Pourquoi les projets d’énergie propre restent-ils difficiles à lancer ?
Les équipements bas carbone sont désormais bien connus, mais leur adoption à l’échelle d’un parc immobilier demeure une opération exigeante. Un propriétaire d’entrepôts, une chaîne de magasins ou une grande entreprise peut posséder des dizaines, voire des centaines de sites. Tous n’ont pas la même consommation, la même surface disponible, la même exposition ou les mêmes règles locales.
Le solaire illustre bien cette complexité. Installer des modules photovoltaïques suppose notamment d’évaluer les caractéristiques du bâtiment, les besoins électriques du site, les contraintes de raccordement, le coût des travaux et la valeur de l’électricité qui sera produite. Une batterie ajoute d’autres arbitrages : elle peut stocker de l’énergie pour un usage ultérieur, mais sa pertinence dépend des profils de consommation et de la structure des prix de l’électricité. Pour les bornes de recharge, il faut aussi anticiper les usages des véhicules et la capacité électrique disponible.
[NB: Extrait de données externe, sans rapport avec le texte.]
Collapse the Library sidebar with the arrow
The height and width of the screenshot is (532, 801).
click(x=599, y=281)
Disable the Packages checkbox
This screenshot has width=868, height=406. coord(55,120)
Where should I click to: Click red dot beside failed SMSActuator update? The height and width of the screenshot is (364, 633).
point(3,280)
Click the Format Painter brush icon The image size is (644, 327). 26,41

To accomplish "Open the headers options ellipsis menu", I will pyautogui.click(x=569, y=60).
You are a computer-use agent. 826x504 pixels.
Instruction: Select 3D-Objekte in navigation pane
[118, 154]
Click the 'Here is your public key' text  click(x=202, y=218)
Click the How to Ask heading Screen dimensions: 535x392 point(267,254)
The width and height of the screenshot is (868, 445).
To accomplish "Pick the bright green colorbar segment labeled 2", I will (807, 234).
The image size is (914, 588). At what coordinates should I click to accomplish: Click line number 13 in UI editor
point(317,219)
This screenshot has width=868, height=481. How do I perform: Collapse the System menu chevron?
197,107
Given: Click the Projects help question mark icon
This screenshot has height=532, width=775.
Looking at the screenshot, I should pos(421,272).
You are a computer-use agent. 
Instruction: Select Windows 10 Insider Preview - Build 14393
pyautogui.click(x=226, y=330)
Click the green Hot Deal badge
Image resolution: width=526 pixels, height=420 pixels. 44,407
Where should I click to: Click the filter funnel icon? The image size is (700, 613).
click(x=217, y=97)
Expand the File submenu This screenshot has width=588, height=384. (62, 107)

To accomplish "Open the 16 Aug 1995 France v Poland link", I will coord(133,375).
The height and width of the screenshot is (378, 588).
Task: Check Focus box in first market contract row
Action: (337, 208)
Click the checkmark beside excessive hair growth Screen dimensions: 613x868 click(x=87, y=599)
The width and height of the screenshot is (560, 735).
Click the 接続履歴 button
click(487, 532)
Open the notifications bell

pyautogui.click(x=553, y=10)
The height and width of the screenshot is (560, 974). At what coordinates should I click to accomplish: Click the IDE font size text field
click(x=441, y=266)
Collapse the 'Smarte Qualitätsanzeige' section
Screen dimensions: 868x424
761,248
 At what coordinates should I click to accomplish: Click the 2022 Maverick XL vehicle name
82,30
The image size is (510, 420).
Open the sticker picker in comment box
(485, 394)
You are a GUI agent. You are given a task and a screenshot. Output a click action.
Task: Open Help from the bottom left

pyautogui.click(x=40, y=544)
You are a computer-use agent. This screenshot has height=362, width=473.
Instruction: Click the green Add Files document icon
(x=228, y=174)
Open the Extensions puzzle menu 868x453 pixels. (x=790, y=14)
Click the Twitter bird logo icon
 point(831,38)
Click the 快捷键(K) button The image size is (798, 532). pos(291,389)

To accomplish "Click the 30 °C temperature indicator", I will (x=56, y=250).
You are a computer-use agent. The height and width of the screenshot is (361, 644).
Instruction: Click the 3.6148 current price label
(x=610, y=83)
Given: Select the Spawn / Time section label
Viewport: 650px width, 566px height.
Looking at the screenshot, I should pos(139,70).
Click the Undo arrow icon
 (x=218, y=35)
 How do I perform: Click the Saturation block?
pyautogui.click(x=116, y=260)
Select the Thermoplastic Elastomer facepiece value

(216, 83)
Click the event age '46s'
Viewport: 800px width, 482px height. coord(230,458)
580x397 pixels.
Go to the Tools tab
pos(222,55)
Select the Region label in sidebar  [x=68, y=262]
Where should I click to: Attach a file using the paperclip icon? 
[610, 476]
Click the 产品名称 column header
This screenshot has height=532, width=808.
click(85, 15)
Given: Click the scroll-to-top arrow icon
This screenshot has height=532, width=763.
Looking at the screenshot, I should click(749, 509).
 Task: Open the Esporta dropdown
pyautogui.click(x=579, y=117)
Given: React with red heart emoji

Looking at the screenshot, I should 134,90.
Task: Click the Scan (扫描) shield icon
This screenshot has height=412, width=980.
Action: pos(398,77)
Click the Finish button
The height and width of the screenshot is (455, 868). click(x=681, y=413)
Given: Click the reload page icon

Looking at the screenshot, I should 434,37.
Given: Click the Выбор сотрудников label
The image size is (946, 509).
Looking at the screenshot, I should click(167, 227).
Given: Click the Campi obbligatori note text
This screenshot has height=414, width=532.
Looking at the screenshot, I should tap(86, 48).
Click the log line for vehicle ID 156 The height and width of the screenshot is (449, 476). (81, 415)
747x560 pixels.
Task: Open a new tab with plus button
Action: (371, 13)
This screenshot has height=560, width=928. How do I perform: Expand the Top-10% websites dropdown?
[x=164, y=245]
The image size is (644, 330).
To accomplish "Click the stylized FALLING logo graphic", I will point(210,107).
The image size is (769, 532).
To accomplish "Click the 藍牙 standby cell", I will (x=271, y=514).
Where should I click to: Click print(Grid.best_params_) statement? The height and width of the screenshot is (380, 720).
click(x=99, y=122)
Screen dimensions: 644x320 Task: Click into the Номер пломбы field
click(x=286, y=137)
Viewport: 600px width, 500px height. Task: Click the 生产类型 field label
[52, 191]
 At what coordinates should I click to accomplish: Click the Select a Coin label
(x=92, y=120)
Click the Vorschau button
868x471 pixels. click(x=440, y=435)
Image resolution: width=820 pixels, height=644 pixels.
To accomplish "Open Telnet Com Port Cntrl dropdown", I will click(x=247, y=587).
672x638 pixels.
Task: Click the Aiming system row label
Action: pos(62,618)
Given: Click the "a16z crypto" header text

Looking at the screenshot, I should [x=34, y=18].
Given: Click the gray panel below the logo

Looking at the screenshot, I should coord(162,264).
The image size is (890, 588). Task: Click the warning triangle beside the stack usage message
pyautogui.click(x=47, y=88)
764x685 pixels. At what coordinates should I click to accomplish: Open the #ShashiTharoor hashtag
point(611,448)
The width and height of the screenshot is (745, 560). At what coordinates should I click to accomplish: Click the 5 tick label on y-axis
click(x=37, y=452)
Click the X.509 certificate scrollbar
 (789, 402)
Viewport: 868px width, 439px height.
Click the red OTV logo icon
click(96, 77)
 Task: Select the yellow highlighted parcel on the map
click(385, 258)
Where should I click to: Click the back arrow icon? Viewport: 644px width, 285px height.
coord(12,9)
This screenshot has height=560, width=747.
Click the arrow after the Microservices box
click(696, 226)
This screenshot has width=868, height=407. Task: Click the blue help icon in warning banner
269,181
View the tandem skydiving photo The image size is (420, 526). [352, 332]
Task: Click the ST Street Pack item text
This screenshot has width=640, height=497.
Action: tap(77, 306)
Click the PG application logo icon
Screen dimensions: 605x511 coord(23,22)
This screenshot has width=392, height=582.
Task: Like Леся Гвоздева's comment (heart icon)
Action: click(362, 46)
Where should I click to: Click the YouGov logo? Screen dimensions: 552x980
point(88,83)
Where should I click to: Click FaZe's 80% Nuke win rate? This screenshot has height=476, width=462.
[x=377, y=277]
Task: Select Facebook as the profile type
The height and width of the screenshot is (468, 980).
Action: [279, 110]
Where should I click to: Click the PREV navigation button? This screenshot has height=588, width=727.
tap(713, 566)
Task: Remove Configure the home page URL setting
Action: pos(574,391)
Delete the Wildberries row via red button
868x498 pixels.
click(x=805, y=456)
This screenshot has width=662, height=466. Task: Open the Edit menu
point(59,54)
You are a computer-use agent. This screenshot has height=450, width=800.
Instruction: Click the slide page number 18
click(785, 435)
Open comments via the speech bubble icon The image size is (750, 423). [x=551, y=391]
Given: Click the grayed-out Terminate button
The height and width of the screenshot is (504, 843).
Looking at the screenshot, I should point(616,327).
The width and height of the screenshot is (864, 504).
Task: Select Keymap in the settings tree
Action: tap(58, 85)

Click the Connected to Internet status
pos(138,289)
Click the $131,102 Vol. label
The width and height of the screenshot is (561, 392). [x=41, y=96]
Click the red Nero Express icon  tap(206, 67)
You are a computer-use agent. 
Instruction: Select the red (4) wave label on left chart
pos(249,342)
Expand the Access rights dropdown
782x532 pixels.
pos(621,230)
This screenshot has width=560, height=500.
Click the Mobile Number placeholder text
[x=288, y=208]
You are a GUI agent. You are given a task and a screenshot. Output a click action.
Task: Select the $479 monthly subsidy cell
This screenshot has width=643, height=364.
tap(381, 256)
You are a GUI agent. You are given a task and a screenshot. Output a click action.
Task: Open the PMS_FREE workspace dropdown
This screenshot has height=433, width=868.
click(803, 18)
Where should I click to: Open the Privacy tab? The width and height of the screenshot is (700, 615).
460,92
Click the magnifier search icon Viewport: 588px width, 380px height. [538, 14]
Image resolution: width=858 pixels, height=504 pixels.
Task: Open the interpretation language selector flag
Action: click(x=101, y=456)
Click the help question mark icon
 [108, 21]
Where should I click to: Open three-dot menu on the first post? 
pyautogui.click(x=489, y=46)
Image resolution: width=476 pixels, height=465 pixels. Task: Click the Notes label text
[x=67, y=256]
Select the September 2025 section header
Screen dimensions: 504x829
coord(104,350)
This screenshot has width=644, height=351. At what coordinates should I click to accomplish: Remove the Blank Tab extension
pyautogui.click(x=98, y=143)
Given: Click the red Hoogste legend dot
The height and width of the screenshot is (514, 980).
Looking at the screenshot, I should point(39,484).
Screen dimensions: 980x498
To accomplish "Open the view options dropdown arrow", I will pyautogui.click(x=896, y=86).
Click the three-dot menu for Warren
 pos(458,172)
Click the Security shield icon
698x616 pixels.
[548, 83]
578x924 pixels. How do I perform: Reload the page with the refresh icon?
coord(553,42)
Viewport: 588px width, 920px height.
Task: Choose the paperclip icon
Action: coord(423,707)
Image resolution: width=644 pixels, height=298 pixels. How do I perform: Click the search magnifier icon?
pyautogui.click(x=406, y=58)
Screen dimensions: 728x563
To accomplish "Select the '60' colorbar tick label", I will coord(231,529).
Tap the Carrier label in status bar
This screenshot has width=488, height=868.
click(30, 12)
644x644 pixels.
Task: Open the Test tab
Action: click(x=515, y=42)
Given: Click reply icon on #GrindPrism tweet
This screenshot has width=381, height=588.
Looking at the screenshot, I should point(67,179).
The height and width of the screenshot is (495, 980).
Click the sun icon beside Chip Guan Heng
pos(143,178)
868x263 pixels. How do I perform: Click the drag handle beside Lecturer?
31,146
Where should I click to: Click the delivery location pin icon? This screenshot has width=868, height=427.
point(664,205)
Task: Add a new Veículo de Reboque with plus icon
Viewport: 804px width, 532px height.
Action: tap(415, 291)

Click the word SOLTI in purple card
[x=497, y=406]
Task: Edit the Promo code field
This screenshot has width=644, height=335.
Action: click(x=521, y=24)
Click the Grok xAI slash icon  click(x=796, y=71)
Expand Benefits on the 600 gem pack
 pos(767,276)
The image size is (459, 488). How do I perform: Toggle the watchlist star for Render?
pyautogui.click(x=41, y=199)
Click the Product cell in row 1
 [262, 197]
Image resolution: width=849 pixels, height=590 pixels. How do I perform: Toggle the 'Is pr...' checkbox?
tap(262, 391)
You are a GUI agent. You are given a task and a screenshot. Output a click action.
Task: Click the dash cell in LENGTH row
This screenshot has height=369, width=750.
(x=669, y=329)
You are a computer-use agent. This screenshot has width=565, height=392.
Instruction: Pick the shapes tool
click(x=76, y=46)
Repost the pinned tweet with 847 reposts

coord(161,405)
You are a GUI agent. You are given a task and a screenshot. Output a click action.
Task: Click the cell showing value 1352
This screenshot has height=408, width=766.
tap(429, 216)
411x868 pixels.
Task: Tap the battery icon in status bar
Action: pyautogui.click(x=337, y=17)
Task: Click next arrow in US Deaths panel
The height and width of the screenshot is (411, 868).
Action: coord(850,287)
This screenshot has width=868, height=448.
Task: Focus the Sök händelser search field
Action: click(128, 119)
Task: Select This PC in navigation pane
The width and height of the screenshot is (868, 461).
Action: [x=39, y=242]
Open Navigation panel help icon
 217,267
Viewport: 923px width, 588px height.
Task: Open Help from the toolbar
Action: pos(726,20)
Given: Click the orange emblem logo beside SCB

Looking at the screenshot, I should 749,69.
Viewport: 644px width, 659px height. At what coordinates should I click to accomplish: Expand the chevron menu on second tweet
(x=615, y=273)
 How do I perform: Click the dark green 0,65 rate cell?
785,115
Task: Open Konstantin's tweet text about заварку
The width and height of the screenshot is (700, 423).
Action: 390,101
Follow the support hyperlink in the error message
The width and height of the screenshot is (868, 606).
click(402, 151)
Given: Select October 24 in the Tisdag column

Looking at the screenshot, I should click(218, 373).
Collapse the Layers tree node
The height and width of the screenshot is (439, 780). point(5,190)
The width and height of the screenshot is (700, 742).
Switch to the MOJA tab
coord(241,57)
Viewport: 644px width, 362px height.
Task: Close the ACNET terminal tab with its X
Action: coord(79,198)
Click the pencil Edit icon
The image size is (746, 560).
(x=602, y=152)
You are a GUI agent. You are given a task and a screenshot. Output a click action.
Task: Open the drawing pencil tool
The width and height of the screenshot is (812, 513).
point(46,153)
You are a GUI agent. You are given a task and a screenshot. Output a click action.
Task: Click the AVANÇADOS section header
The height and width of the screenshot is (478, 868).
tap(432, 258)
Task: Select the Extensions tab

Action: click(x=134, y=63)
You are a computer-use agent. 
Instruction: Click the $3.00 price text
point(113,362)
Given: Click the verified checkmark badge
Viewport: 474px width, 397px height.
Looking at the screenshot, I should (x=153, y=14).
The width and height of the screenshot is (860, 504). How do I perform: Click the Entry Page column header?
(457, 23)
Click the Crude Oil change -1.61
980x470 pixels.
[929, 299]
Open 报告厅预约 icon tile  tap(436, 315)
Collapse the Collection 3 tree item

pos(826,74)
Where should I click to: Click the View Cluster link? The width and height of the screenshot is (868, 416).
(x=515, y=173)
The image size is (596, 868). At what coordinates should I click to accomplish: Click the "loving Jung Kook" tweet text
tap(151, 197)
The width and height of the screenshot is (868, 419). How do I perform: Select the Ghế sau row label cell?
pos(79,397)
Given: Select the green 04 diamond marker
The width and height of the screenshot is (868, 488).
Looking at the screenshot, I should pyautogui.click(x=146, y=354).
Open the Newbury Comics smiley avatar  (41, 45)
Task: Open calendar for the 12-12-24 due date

Le parcours d’achat est souvent fragmenté. Le donneur d’ordre doit faire appel à des consultants, établir un cahier des charges, sélectionner des fournisseurs, comparer leurs propositions puis mesurer les résultats une fois le projet réalisé. Cette courbe d’apprentissage est particulièrement abrupte pour les organisations dont l’énergie n’est pas le métier principal.
Station A se positionne comme une couche logicielle destinée à rendre ce travail plus rapide et plus lisible. La promesse centrale est de donner une première vision des opportunités sans devoir commander, pour chaque adresse, une étude de conseil pouvant coûter des milliers de dollars.
D’une adresse à une première estimation du potentiel
Le fonctionnement de Station A repose sur des algorithmes de machine learning, ou apprentissage automatique. La plateforme transforme une adresse en une empreinte de bâtiment, puis l’exploite pour analyser l’intérêt potentiel de différentes technologies énergétiques.
Cette logique est importante dans l’immobilier d’entreprise. Avant même de demander des devis détaillés, un gestionnaire de portefeuille a besoin de trier ses sites : certains bâtiments peuvent présenter un fort potentiel de réduction de facture et d’émissions, tandis que d’autres justifieront moins facilement un investissement. L’objectif est de concentrer l’attention humaine et les études approfondies sur les lieux les plus prometteurs.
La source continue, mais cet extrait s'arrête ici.